Evidence indicating that Jones needed money when he shot Alexis had been admitted at Jones's trial through the testimony of Pharlando Pickett, Jones's nephew. Pickett testified that throughout the day of the murder Jones said that he needed money. (R. 339-40.) Thus, the above evidence was cumulative to evidence that had been presented at Jones's trial. "The erroneous admission of evidence that is merely cumulative is harmless error." Dawson v. State, 675 So.2d 897, 900 (Ala. Crim. App. 1995).
Moreover, at a sentencing hearing, hearsay evidence is admissible.
"The trial court may properly consider hearsay at the penalty phase of the trial if the defendant has an opportunity to rebut the evidence.
"`"Courts are permitted to consider hearsay testimony at sentencing.... While hearsay evidence may be considered in sentencing, due process requires both that the defendant be given an opportunity to refute it and that it bear minimal indicia of reliability...."'"
Ex parte McGahee, 632 So.2d 981, 982-83 (Ala. 1993) (quoting Kuenzel v. State, 577 So.2d 474, 526 (Ala. Crim. App. 1990), quoting in turn United States v. Giltner, 889 F.2d 1004, 1007 (11th Cir. 1989)).
Furthermore, the circuit court made no findings when sentencing Jones to life imprisonment without parole; thus, nothing supports Jones's argument that the court relied on hearsay statements to impose that sentence. For the foregoing reasons, Jones is due no relief on this claim.
Jones next argues that a sentence of life imprisonment without parole for a juvenile who is intellectually disabled is a violation of the Eighth Amendment to the United States Constitution and the Alabama Constitution and is cruel and unusual punishment. He relies on Atkins v. Virginia, 536 U.S. 304 (2002), and Graham v. Florida, 560 U.S. 48 (2010), to support his arguments.

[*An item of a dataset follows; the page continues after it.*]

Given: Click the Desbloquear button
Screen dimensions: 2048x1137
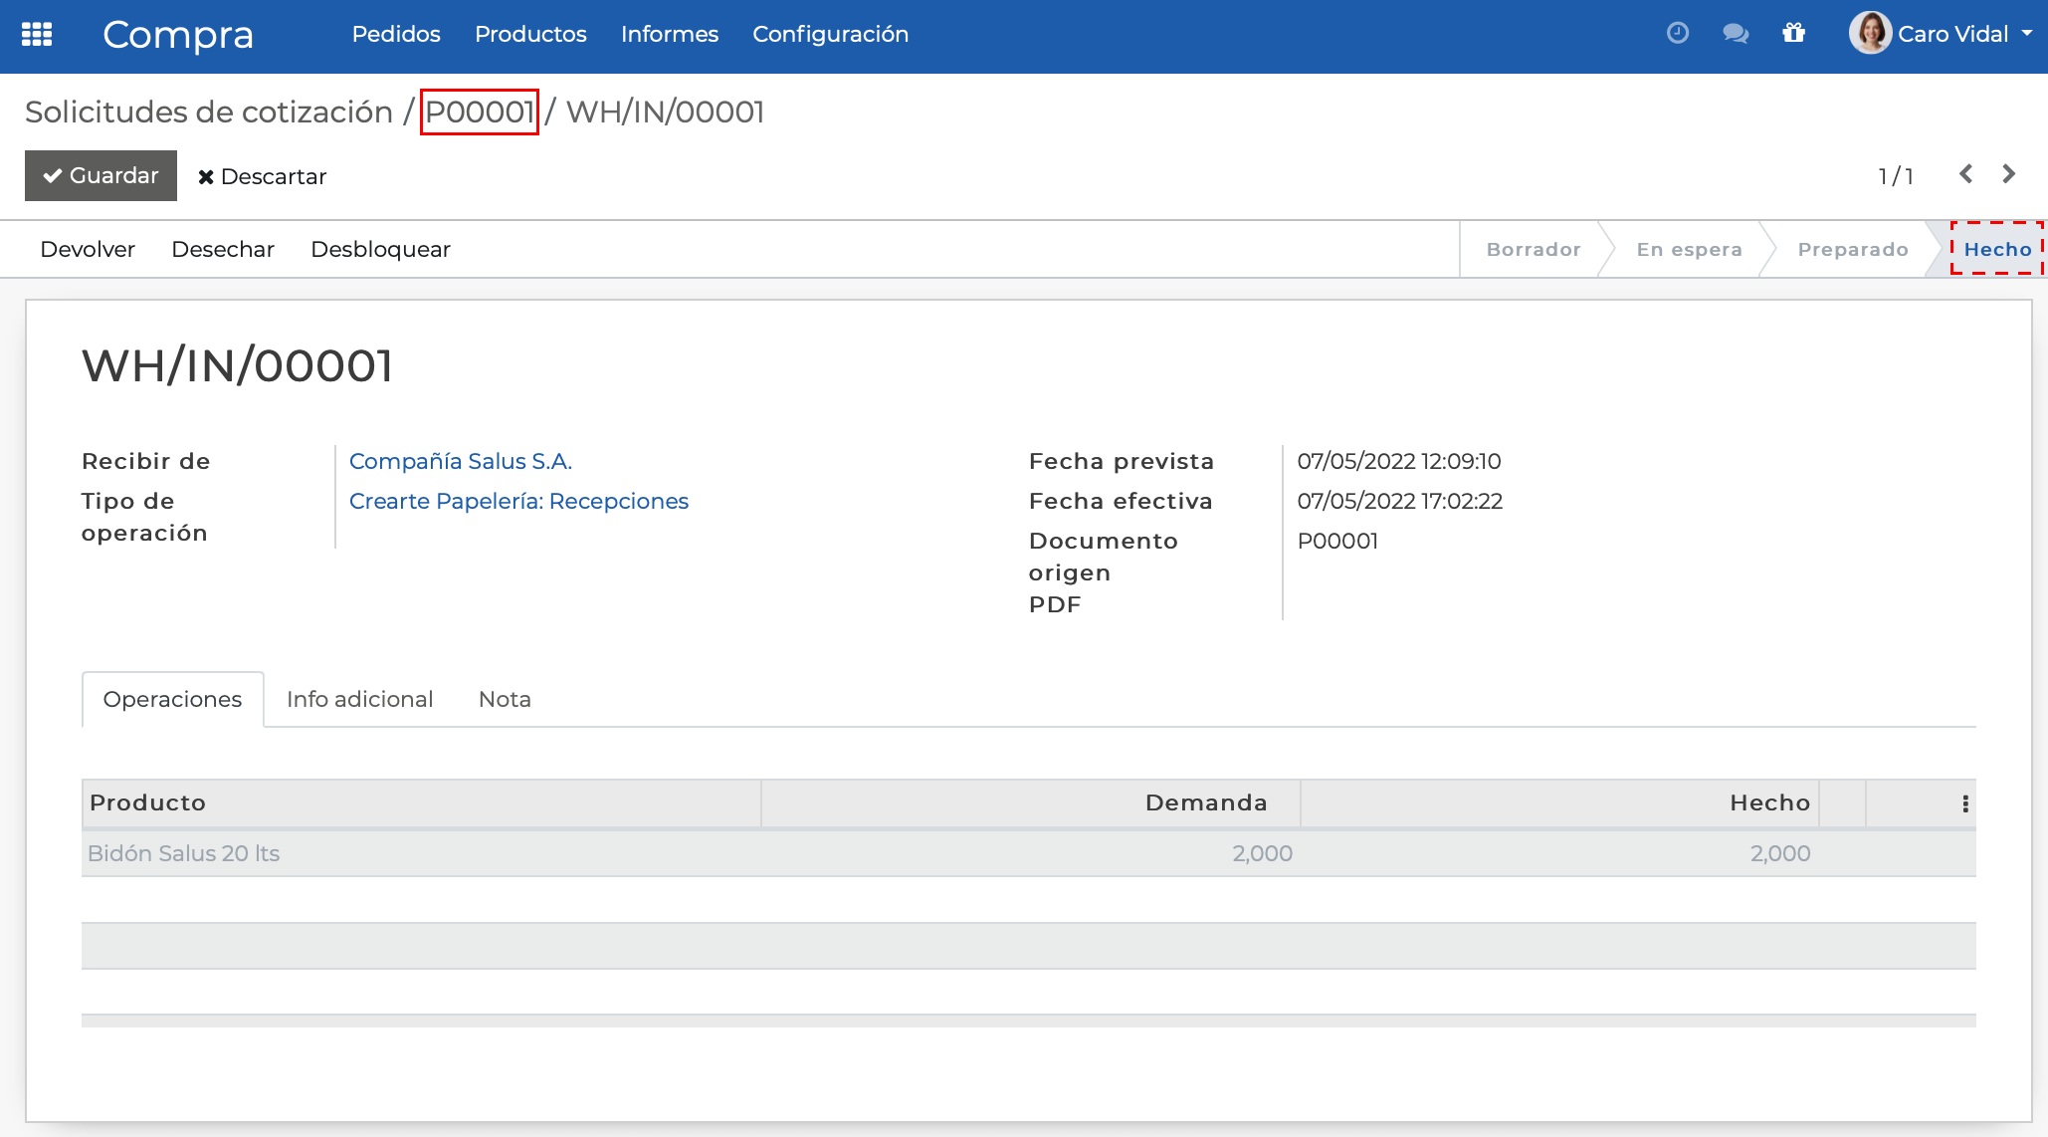Looking at the screenshot, I should coord(380,249).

As the State argues in brief, even constitutional issues must be preserved for appellate review. Jones did not argue in the circuit court that his sentence violated either constitutional provision he now argues on appeal was violated. See Ex parte Coulliette, 857 So.2d 793, 794-95 (Ala. 2003).

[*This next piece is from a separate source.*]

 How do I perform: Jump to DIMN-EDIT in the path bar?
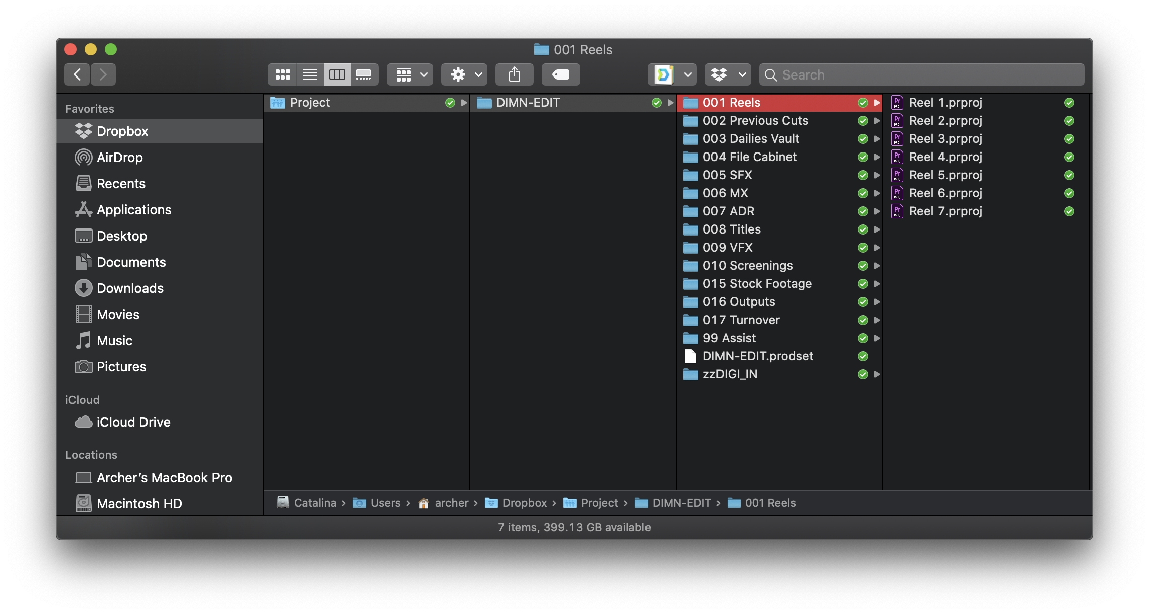click(682, 503)
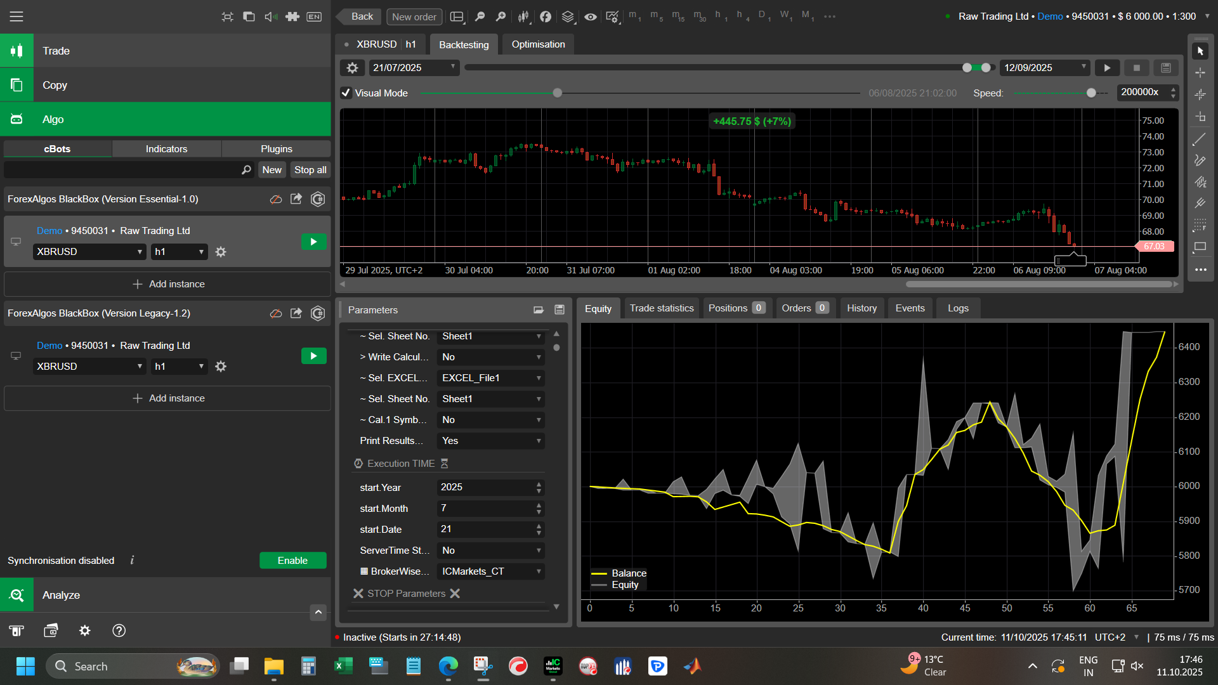Adjust the Speed slider handle
The image size is (1218, 685).
[x=1091, y=93]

Moreover, Jones claim is without merit. The United States Supreme Court in Atkins, held that it was a violation of the Eighth Amendment and cruel and unusual punishment to sentence an intellectually disabled individual to death. In Graham, the Court held that a sentence of death is unconstitutional for a juvenile who does not commit murder. The Court in Miller held that a mandatory sentence of life imprisonment without parole for a juvenile homicide offender prevents the sentencing authority from "assessing whether the law's harshest terms of imprisonment proportionately punishes a juvenile offender." 567 U.S. at 474. Even the broadest reading of the United States Supreme Court cases does not support Jones's interpretation. No United States Supreme Court or Alabama Supreme Court case has barred a sentence of life imprisonment without parole for a juvenile who has some level of mental deficiency. Here, the evidence of the severity of Jones's mental condition was conflicting. The jury was instructed on whether it should find Jones not guilty by reason of mental disease or defect. The jury found, beyond a reasonable doubt, that Jones was guilty of capital murder. Jones's sentence is not barred on this basis, and Jones is due no relief on this claim.
For the foregoing reasons, we affirm Jones's capital-murder conviction and his sentence of life imprisonment without the possibility of parole.
Windom, P.J., and Kellum, McCool, Cole, and Minor, JJ., concur.